Se o processo de “impeachment” é essencialmente político, e de fato é (infelizmente nos últimos 30 anos estamos indo em direção ao terceiro pleito), talvez a consequência menos visualizada seja a da transformação do nosso sistema de governo, legalmente presidencialista, para o subterrâneo do parlamentarismo não oficial. Em si, os dois sistemas de governos são plenos de direitos desde que um deles esteja em vigor pelas leis do país. Mas estamos, no frigir dos ovos, aumentando o poder do que não é autorizado pela nossa constituição, o parlamentarismo, em detrimento do outro que vigora na nossa carta magna, o presidencialismo. Ou seja, estamos invertendo nosso sistema de governo, pelo menos a cada 10 anos nas últimas 3 décadas, sem o respaldo constitucional, incentivados pelo espetáculo das disputas de pura imagem, tão propício ao capital, pois este se totaliza na relação entre as pessoas, mediada pelas imagens, nos termos de Debord.

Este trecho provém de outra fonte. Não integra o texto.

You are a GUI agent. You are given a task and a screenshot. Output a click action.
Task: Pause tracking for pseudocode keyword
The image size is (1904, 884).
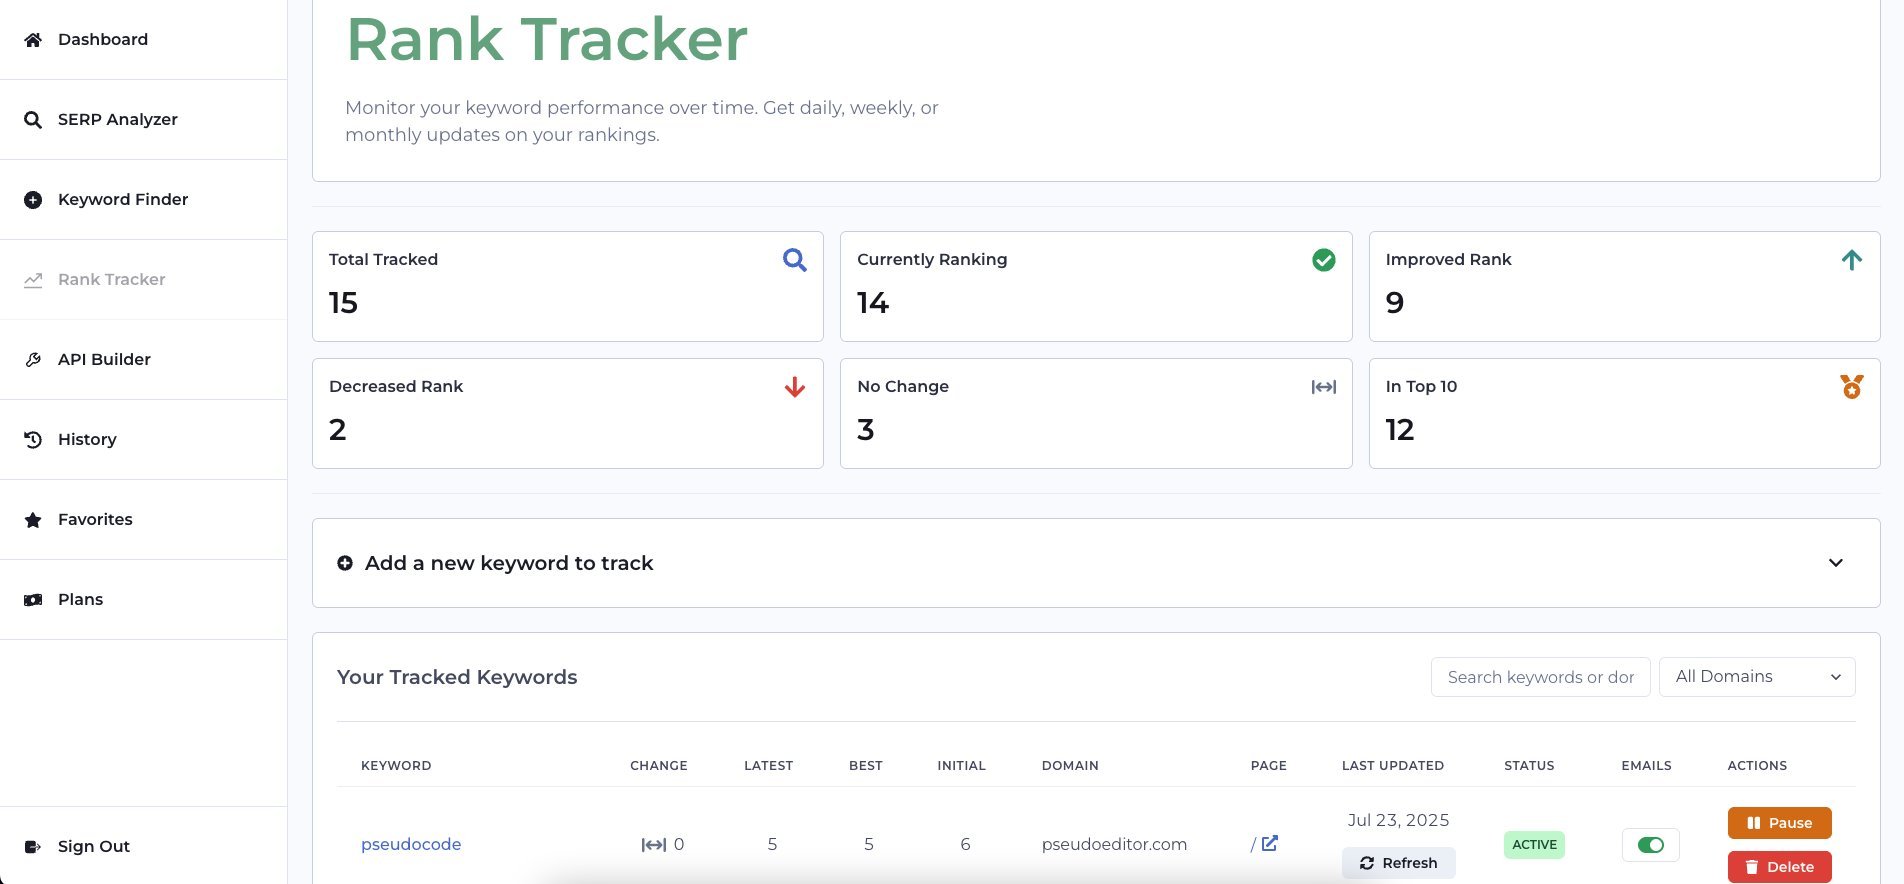(1779, 823)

Por ora, fica o desejo de que esse novo capítulo na história do Brasil seja mais uma onda avassaladora nos moldes das Diretas-Já de 1984, fruto do verdadeiro anseio por mais cidadania, do que o espetáculo que inverteu a realidade em 2013 para se tornar efetivamente um produto das forças produtivas dominantes que levaram esse país à beira do precipício. A forma-mercadoria das manifestações de rua não pode suplantar, por si só, a sobrevivência ampliada dos indivíduos fragmentados pela alienação do “humanismo da mercadoria”, segundo Debord. Em outras palavras, não basta produzir imagens monumentais de milhares de consumidores ávidos pela derrubada de mais um presidente – ainda que este pleito atual seja o mais urgente de todos – que servem apenas de deleite para os veículos de comunicação preencherem suas grades de horário.

Dessa vez, para que nunca passemos pela tragédia de algo concreto como o nacional-socialismo hitleriano, torço para que as vozes que agora se levantam em nome da injustiça social, em todas as suas facetas, reverberem definitivamente nas eleições de 2022, promovendo o ajuste de contas entre a política do espetáculo e a verdadeira política entre os comuns. A democracia agradecerá.

*André Márcio Neves Soares é doutorando em Políticas Sociais e Cidadania na Universidade Católica do Salvador (UCSAL).

Referência


DEBORD, Guy. A sociedade do espetáculo. Rio de Janeiro. Contraponto 1997.

HOBSBAWN, Eric. A era dos extremos: O breve século XX 1914-1991. São Paulo. Companhia das Letras. 1995.